RE: EA width, Latin punctuation and fonts

From: Marco.Cimarosti@icl.com
Date: Mon Dec 13 1999 - 07:59:28 EST


... Update about the Chinese "dot-like hyphen" sign...

The character we were talking about is 0x2124 in GB. I could finally peek in
ftp://ftp.unicode.org/Public/MAPPINGS/EASTASIA/GB/GB12345.TXT (my web
connection was kaputt yesterday), and it actually maps to Unicode U+30FB
(KATAKANA MIDDLE DOT).

        # Name: GB12345-80 to Unicode table (complete, hex
format)
        # Unicode version: 1.1
        ...
        # Date: 6 December 1993
        # Author: Glenn Adams <glenn@metis.com>
        # John H. Jenkins <John_Jenkins@taligent.com>
        # Copyright (c) 1991-1994 Unicode, Inc. All Rights reserved.
        ...
        # Any comments or problems, contact
<John_Jenkins@taligent.com>
        0x2121 0x3000 # IDEOGRAPHIC SPACE
        0x2122 0x3001 # IDEOGRAPHIC COMMA
        0x2123 0x3002 # IDEOGRAPHIC FULL STOP
        0x2124 0x30FB # KATAKANA MIDDLE DOT
        ...

You can see some examples of GB 0x2124 used to separate transliterated
Western names and surnames in these articles from the Renmin Ribao
(Peking):

- http://www.peopledaily.com.cn/zdxw/18/19991213/199912131810.html
(contains several names of American and British movie directors and actors).

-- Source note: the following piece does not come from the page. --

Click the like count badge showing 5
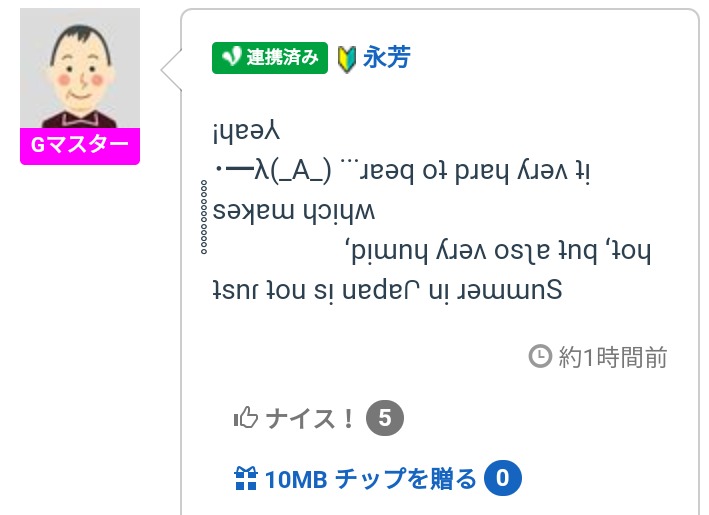Screen dimensions: 709x515 [385, 418]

- http://www.peopledaily.com.cn/leader/dl/b1051.html (is a brief
presentation of the American history for the Chinese readers, and features
George·Washington himself!)

However, Microsoft made a different decision about the mapping of this
character: when I read these GB articles with Internet Explorer 5 (under Win
NT 4.0), it gets mapped to Unicode U+00B7 (MIDDLE DOT).

I also had a look at some text in Big-5. This article from the China Times
(Taiwan) shows the corresponding Big-5 character:

- http://www.chinatimes.com.tw/news/papers/online/biz/N88C1301.htm
(talks about Linux)

I was surprised to discover that it is also used as a decimal separator for
numbers (percentages), when expressed with ideographic digits.

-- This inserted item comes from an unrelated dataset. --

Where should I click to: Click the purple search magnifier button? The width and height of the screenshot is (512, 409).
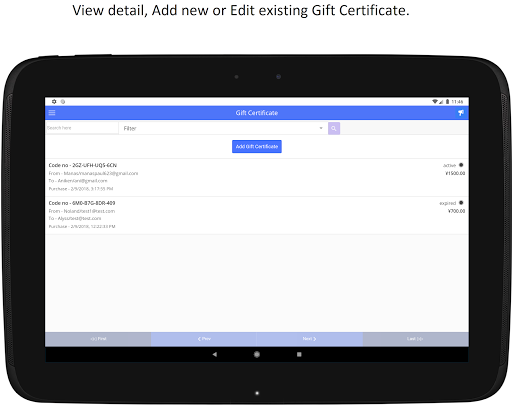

The behavior of Internet Explorer is interesting here: the character is
mapped to Unicode U+2027 (HYPHENATION POINT), that is a third reasonable
candidate for our guy.

If I was in Peter's (or other CJK font designers') situation, I would take
the safe approach and map U+00B7, U+2027 and U+30FB all to the same glyph,
so that most Chinese text would display nicely.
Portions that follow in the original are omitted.